Référence : 2016 CF 860

[TRADUCTION FRANÇAISE]

Ottawa (Ontario), le 22 juillet 2016

EN PRÉSENCE DE monsieur le juge Diner

ENTRE :

YUSSUF ABDIKADIR YUSSUF

demandeur

et

LE MINISTRE DE LA CITOYENNETÉ ET DE L’IMMIGRATION

défendeur

JUGEMENT ET MOTIFS

I.                   Contexte

[1]               La Cour est saisie d’une demande de contrôle judiciaire présentée en vertu du paragraphe 72(1) de la Loi sur l’immigration et la protection des réfugiés, L.C. 2001, ch. 27 (la Loi), visant une décision rendue le 4 septembre 2015 par la Section d’appel des réfugiés (SAR) de la Commission de l’immigration et du statut de réfugié du Canada (CISR). Dans cette décision, la SAR a confirmé une décision de la Section de la protection des réfugiés (SPR) de la CISR concluant que le demandeur n’est pas un réfugié au sens de la Convention ni une personne à protéger aux termes de la Loi. La demande est rejetée pour les motifs qui suivent.

II.                Faits

[2]               Le demandeur est citoyen de la Somalie. Il a affirmé, devant la SPR, être natif de Mogadiscio. Il a également affirmé qu’il était un membre du clan Majerteen, une branche du clan Darod qui domine le territoire nord de la Somalie.

[3]               À Mogadiscio, le clan Hawiye est dominant. Le demandeur allègue qu’il était persécuté à la fois par le clan Hawiye et le groupe radical islamique militant Al-Shabaab. En 1995, il s’est enfui au Kenya avec son épouse et leurs enfants. Le demandeur a réussi à quitter le Kenya et s’est rendu aux États-Unis, où il a présenté une demande d’alise. Lorsque sa demande a été rejetée, il s’est déplacé au Canada et a présenté une nouvelle demande.

[4]               Le demandeur craint qu’il soit victime de persécutions de la part du clan Hawiye et du groupe Al-Shabaab s’il retourne en Somalie.

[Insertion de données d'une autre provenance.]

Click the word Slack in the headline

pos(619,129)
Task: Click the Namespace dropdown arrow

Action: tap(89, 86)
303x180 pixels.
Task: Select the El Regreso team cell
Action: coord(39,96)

[5]               La SPR a entendu la demande du demandeur le 30 septembre 2013. La SPR a conclu, dans une décision rendue le 20 janvier 2014, que le demandeur avait une possibilité de refuge intérieur à Bosaso. Bosaso est une ville du Puntland, une région autonome dans le nord de la Somalie dont l’administration est principalement dirigée par le clan Majerteen.

[6]               Devant la SAR, le demandeur a soutenu que Bosaso ne constituait pas une possibilité de refuge intérieur viable, car, étant natif du sud de la Somalie, il ne serait jamais accepté dans le nord du pays. Le 30 mai 2014, la SAR a rejeté cet appel.

[7]               Le demandeur a alors demandé un contrôle judiciaire et, le 26 mai 2015, dans une décision non publiée – Yussuf c. Canada (Ministre de la Citoyenneté et de l’Immigration), IMM-5042-14 –, le juge Hughes a renvoyé le dossier à la SAR pour un nouvel examen en invoquant l’aspect déraisonnable des conclusions relatives à la possibilité de refuge intérieur. Plus particulièrement, en renvoyant le dossier pour un nouvel examen, le juge Hughes a formulé la question litigieuse comme étant celle de savoir [traduction] « si une personne qui est née et qui a grandi à Mogadiscio peut, même si elle fait partie du clan dominant à Bosaso, vivre en sécurité et poursuivre sa vie à Bosaso ou si le fait d’être native du sud du pays la condamne à être considérée comme une étrangère peu importe son appartenance au clan ».

[8]               Dans le nouvel examen qui s’ensuivit, la SAR s’est penchée exclusivement sur cette question. Ce nouvel examen fait l’objet du présent contrôle judiciaire.

III.             Décision

[9]               La SAR a d’abord affirmé qu’elle effectuera un examen indépendant de la demande du demandeur, conformément aux directives du juge Phelan dans l’arrêt Huruglica c. Canada (Citoyenneté et Immigration), 2014 CF 799 [Huruglica], et qu’elle s’en rapportera à la SPR uniquement pour les questions de crédibilité ou lorsque la SPR jouissait d’un avantage semblable pour tirer ses conclusions (dossier du demandeur, page 9).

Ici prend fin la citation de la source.